Añade también el amor al hermano, que será lo que desarrollará en las páginas siguientes de su carta.
2. El testimonio que Juan el Bautista ha dado de Jesús hace que algunos de sus discípulos pasen a seguir al Mesías. Que era lo que quería Juan: «que yo mengüe y que él crezca».
Seguimos leyendo la primera página del ministerio mesiánico de Jesús.
Andrés y el otro discípulo le siguen, le preguntan dónde vive, conviven con él ese día, y así serán luego testigos suyos y la Buena Noticia se irá difundiendo.
Andrés corre a decírselo a su hermano Simón: «hemos encontrado al Mesías», y propicia de este modo el primer encuentro de Simón con Jesús, que le mira fijamente y le anuncia ya que su verdadero nombre va a ser Cefas, Piedra. Pedro.
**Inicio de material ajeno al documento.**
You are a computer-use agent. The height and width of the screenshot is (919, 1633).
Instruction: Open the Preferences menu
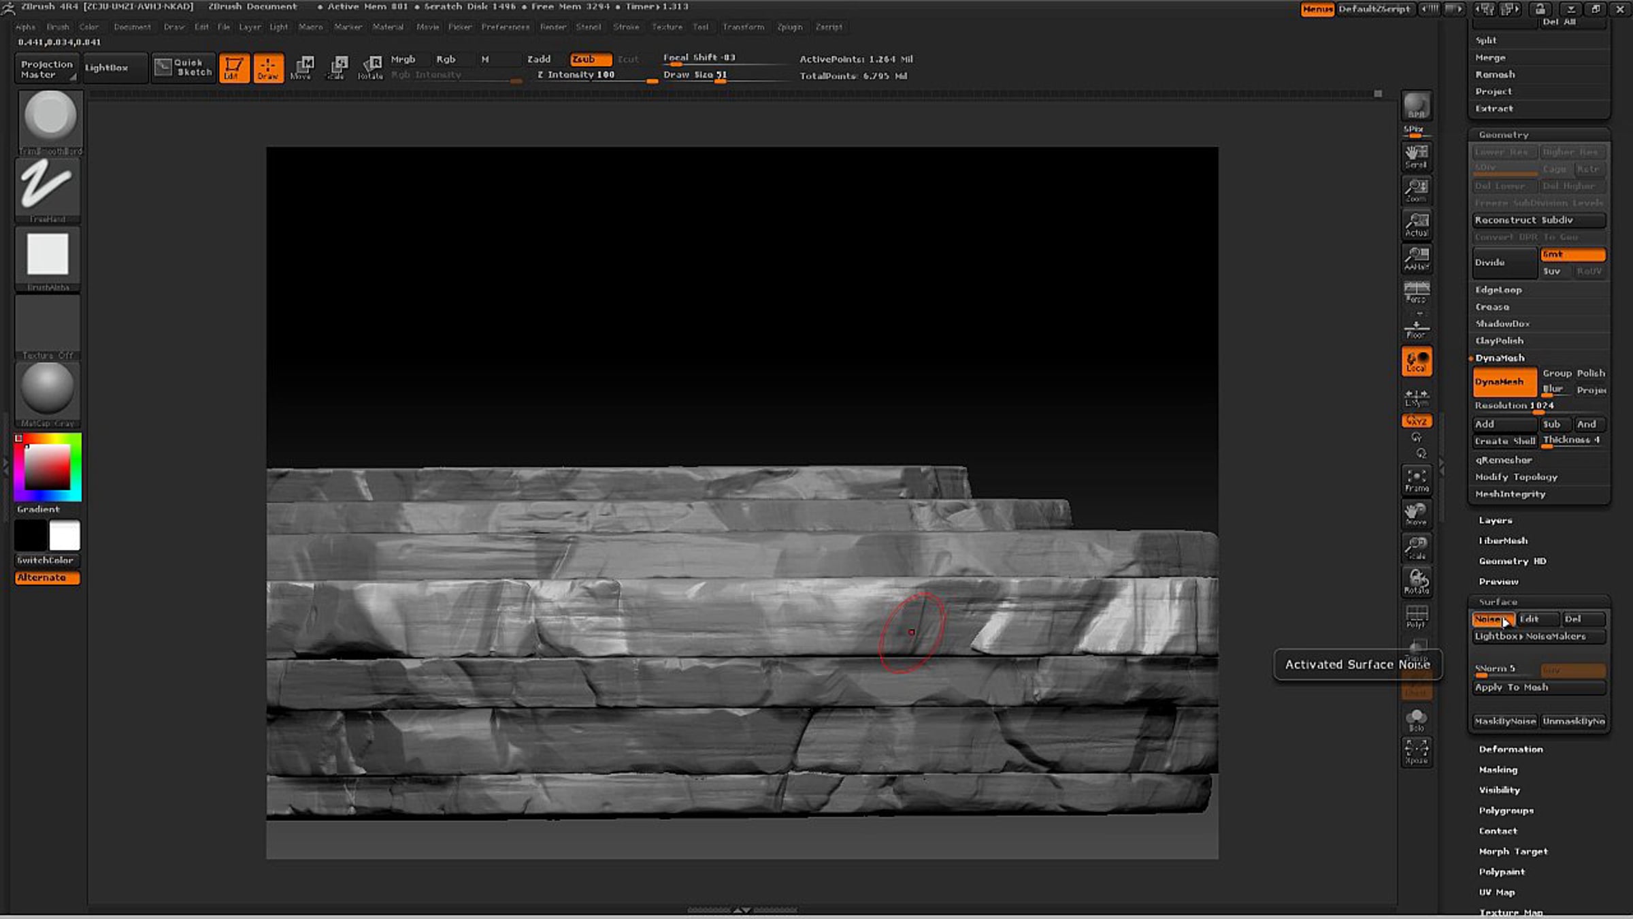506,27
3. a) La Navidad -el Dios hecho hombre- nos ha traído la gran noticia de que somos hijos en el Hijo, y hermanos los unos de los otros.
Pero también nos recuerda que los hijos deben abandonar el estilo del mundo o del diablo, renunciar al pecado y vivir como vivió Jesús. Si en días anteriores las lecturas nos invitaban con una metáfora a vivir en la luz, ahora más directamente nos dicen que desterremos el pecado de nuestra vida. El pecado no hace falta que sean fallos enormes y escandalosos. También son pecado las pequeñas infidelidades en nuestra vida de cada día, nuestra pobre generosidad, la poca claridad en nuestro estilo de vida. Navidad nos invita a un mayor amor en nuestro seguimiento de Jesús.
b) Empezamos el año con un programa ambicioso.
No quiere decir que nunca más pecaremos, sino que nuestra actitud no puede ser de conformidad con el pecado. Que debemos rechazarlo y desear vivir como Cristo, en la luz y en la santidad de Dios. Por desgracia todos tenemos la experiencia del pecado en nosotros mismos, que siempre de alguna manera es negación de Dios, ruptura con el hermano y daño contra nuestra propia persona, porque nos debilita y oscurece.
Cuando en nuestras opciones prevalece el pecado, por dejadez propia o por tentación del ambiente que nos rodea, no estamos siendo hijos de Dios.
Fallamos a su amor. La Plegaria Eucarística IV del Misal describe el pecado de nuestros primeros padres así: «cuando por desobediencia perdió tu amistad…».
Y al contrario: cuando renunciamos a nuestros intereses e instintos para seguir a Cristo, entonces sí estamos actuando como hijos, y estamos celebrando bien la Navidad.
En la bendición solemne de la Navidad el presidente nos desea esta gracia: «el Dios de bondad infinita que disipó las tinieblas del mundo con la encarnación de su Hijo… aleje de vosotros las tinieblas del pecado y alumbre vuestros corazones con la luz de la gracia».
c) Como los discípulos del Bautista en el evangelio, los cristianos somos llamados, a seguir a Cristo Jesús. Seguir es ver, experimentar, estar con, convivir con Jesús, conocer su voz, imitar su género de vida, y dar así testimonio de él ante todos.
Ese «venid y veréis» ha debido ser para nosotros la experiencia de la Navidad, si la estamos celebrando bien. ¿Salimos de ella más convencidos de que vale la pena ser seguidores y apóstoles de Jesús? ¿tenemos dentro una buena noticia para comunicar? ¿la transmitiremos a otros, como Andrés a su hermano Pedro?
d) La Eucaristía la celebramos con una humilde conciencia de que somos pecadores. Al inicio de la misa decimos a veces la hermosa oración penitencial: «yo confieso… por mi culpa, por mi culpa». Reconocemos que somos débiles pero le pedimos a Dios su ayuda y su perdón.
En el Padrenuestro pedimos cada día: «mas líbranos del mal», que también puede significar «mas líbranos del maligno».
Y somos invitados a la comunión asegurándonos que el Señor que se ha querido hacer nuestro alimento es ese Jesús que vino para «quitar el pecado del mundo».